I can use "B" or "C[1]" or any other letter, and Maple is happy with it in the above example. odetest gives 0.  Maple own solution does use _C

dsolve(ode,y(x));
       y(x) = x^2+_C1+x

Are you saying it is hardcoded in some places and not in other places? 

This is all so confusing for a user who is trying to learn Maple.

 


 

@vv 

I am not able to follow what you are saying. 

I want 

RootOf(signum(0, _Z, 1));

to become

RootOf(signum(0, n, 1));

I read the help, but do not see why one can't do the above. (Maple help is really hard to follow. No example there for the 3 argument version for example. Maplesoft should invest some resources to improve help.)

It can be done using subs

expr:=RootOf(signum(0, _Z, 1));
subs(_Z=n,expr);

           RootOf(signum(0, n, 1))

Can't use subs, since do not know what the _symbol is before hand. This is just for formating purposes. I like to see "n" there instead of "_Z" when I print it.

 

 

 

@vv 

<"Blow-up" is not defined.>

Well, I guess Wikipedia and all the engineering Professors at my school who used this term have no clue what they are saying.

 

From https://en.wikipedia.org/wiki/Singularity_(mathematics)
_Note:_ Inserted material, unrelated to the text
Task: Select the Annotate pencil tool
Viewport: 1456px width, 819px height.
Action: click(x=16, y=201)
The term blow up is a just a "loose" way to describe this and very common. At least in engineering.  As I said, there are other cases where a function is said to be singular at a point and the above article talks about those cases aslo. But the above is the most common one and what I was interested in when using singular for my needs. 

@vv 

I am using the basic definition of singularity: The points where the function  blows up. Sometimes called a pole also. I know there are different types of singularities and this can get complicated.

But I simply wanted to know the points where the function "blows" up. Excluding +- infinity.
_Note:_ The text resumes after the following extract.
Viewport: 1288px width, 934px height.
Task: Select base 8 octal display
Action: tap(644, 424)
So using this, the function sqrt(x) does not blow up (excluding +- infinity). singular does give these points correctly, but not discont(). At least not for every function I tried. So can't use discont() to find where the function "blows" up.

I like singular(), it works OK. Only question I had is about the real domain part. But it is not a big problem, as I could always filter out the complex poles it finds by post-processing the result. 

@Kitonum 

But this does not give singularites. Compare:

discont(sqrt(x),x);
          {0}
singular(sqrt(x),x);
                {x = infinity}, {x = -infinity}
 

Zero is not a singular point for sqrt(x). Sqrt(x) has no singularites (ignoring the +- infinities)


 

 

@vv 

I tried your function, but may be I am not using it correctly:

r:=singular(sqrt(x),{x});
cleanInfty(r);

              r := {x = infinity}, {x = -infinity}
                            {0 < 0}

I do not know why the function is returning 0<0. What does this actually mean?
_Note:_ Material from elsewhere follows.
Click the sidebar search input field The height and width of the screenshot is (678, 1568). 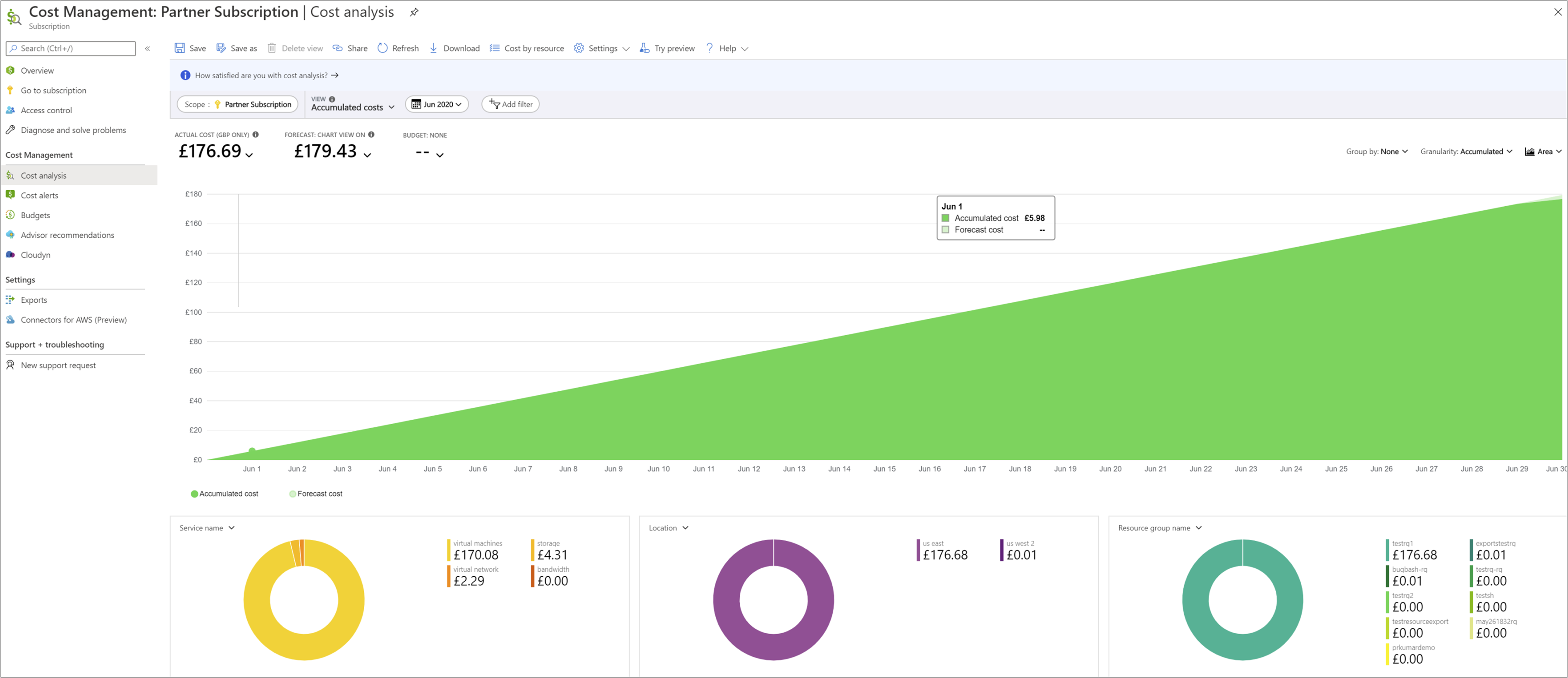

putting r into a set or list, it gives error

r:=singular(sqrt(x),{x});
cleanInfty({r}); #same error with cleanInfty([r]);

Error, invalid input: cleanInfty expects its 1st argument, L, to be of type ({list, set})(relation), but received {{x = infinity}, {x = -infinity}}

I do not know how it worked in the first example above, since "r" is an expression sequence in that
case but cleanInfty is defined to take in a set or a list. But it did call it.

I was expecting to get an empty set or NULL from the above, since by removing all infinities, nothing is left. Am I using your function in the wrong way?

 

@Kitonum 

Thanks. But could you please explain to newbies why this works and not the other? I can't program like this, without an idea of why something works in one case and not the other, by using trial and error.

Also your adjustment, not do not now give same result as with x*ln(y)

restart;
f:=x*ln(y);
solve(map(Im, evalc(f)), {x,y});

While the earlier method from 

https://www.mapleprimes.com/questions/225083-Maple-Command-To-Find-Domain-Of-Function

Worked on the above (but not on sqrt(x)*ln(y) )

restart;
f:=x*ln(y);
solve(evalc(Im(f)), {x,y});

The method needs to  work on all cases, since the function is not known before hand.